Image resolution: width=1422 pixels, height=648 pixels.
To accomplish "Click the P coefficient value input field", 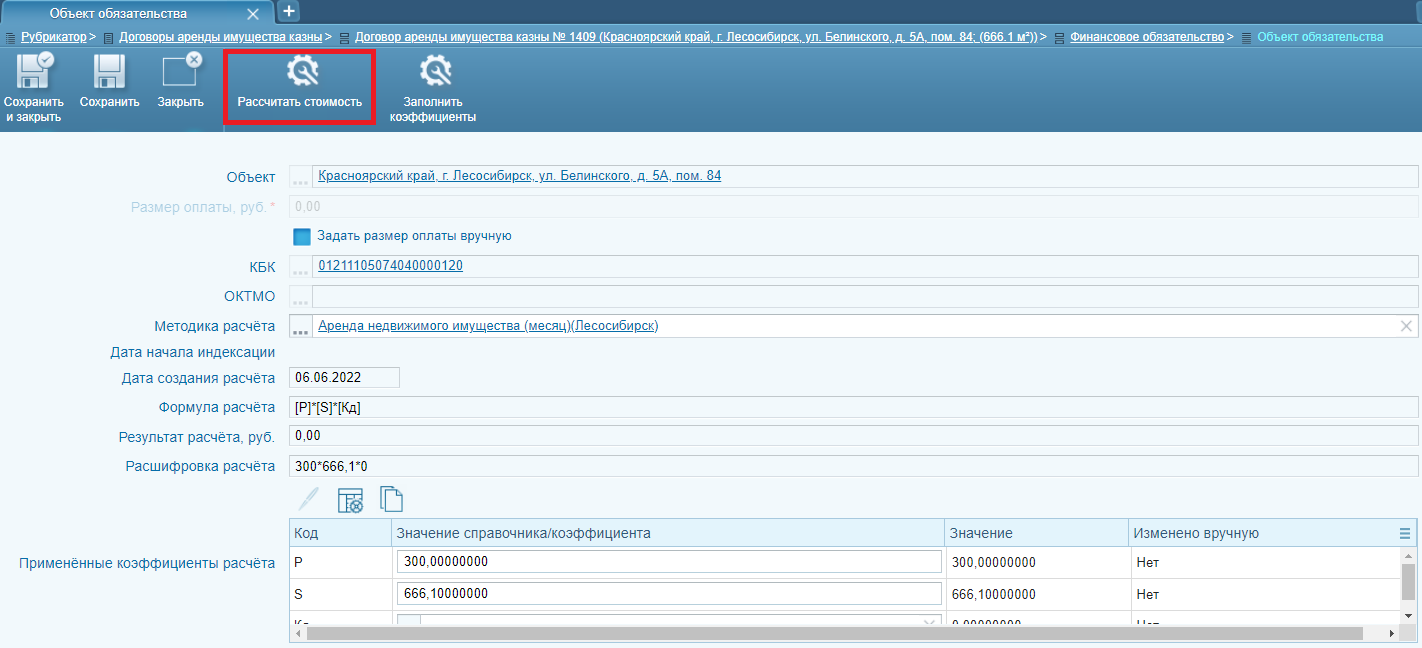I will tap(668, 562).
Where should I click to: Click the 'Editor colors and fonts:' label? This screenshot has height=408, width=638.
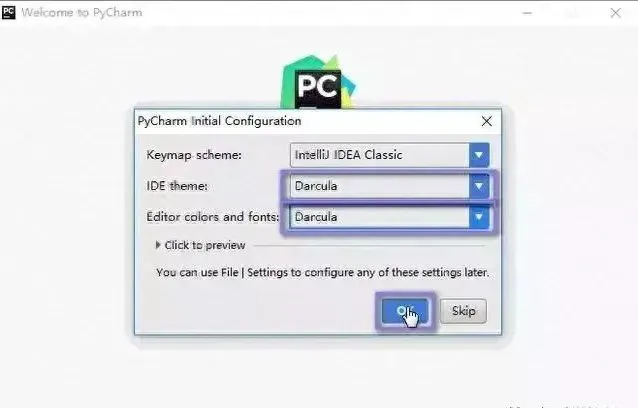(x=213, y=217)
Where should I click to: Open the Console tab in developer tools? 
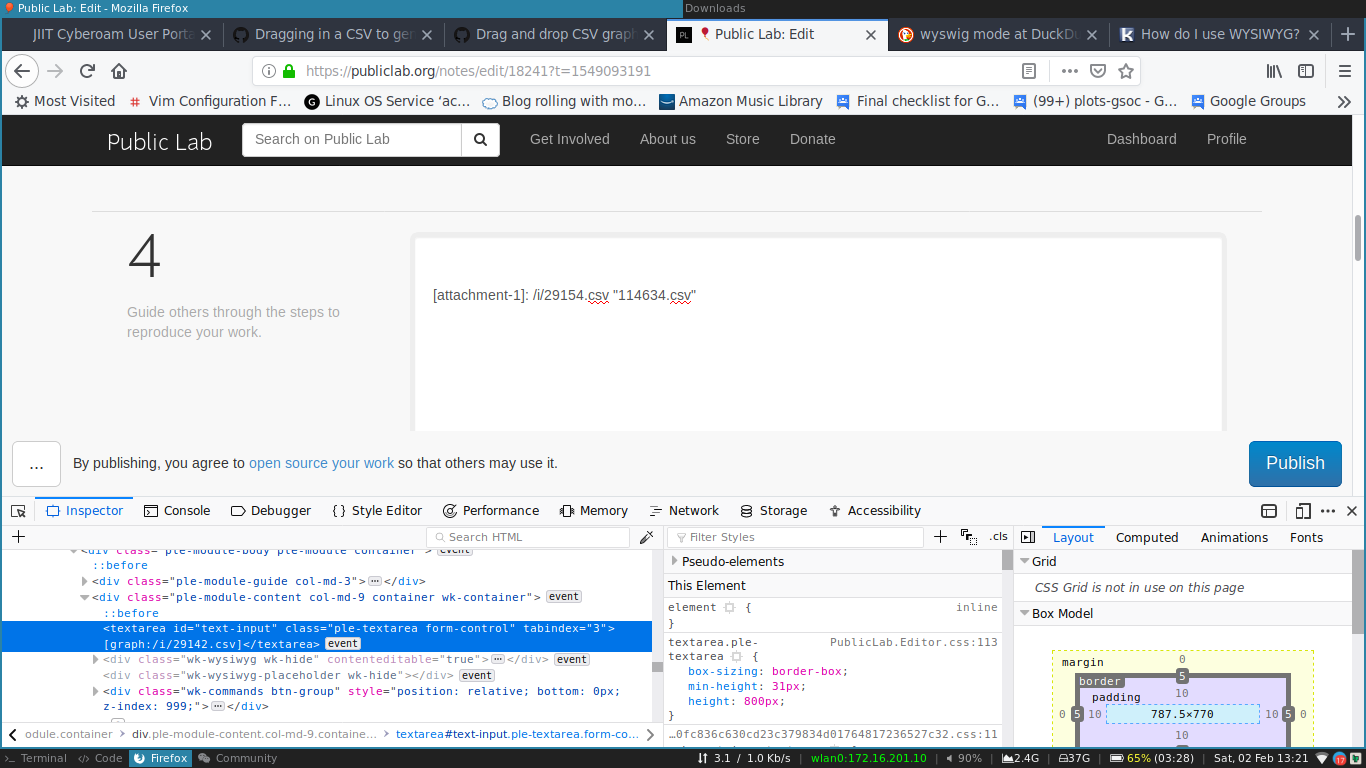coord(177,510)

**What the exercise asks**
All lines from the one bearing "Where should I click to: Click" through the last line of the records, and only those, should be duplicated exactly; no picture belongs in the copy.

**Written response**
Where should I click to: Click the 'Editor colors and fonts:' label? This screenshot has height=408, width=638.
(x=213, y=217)
Where should I click to: Open the Console tab in developer tools? 
coord(177,510)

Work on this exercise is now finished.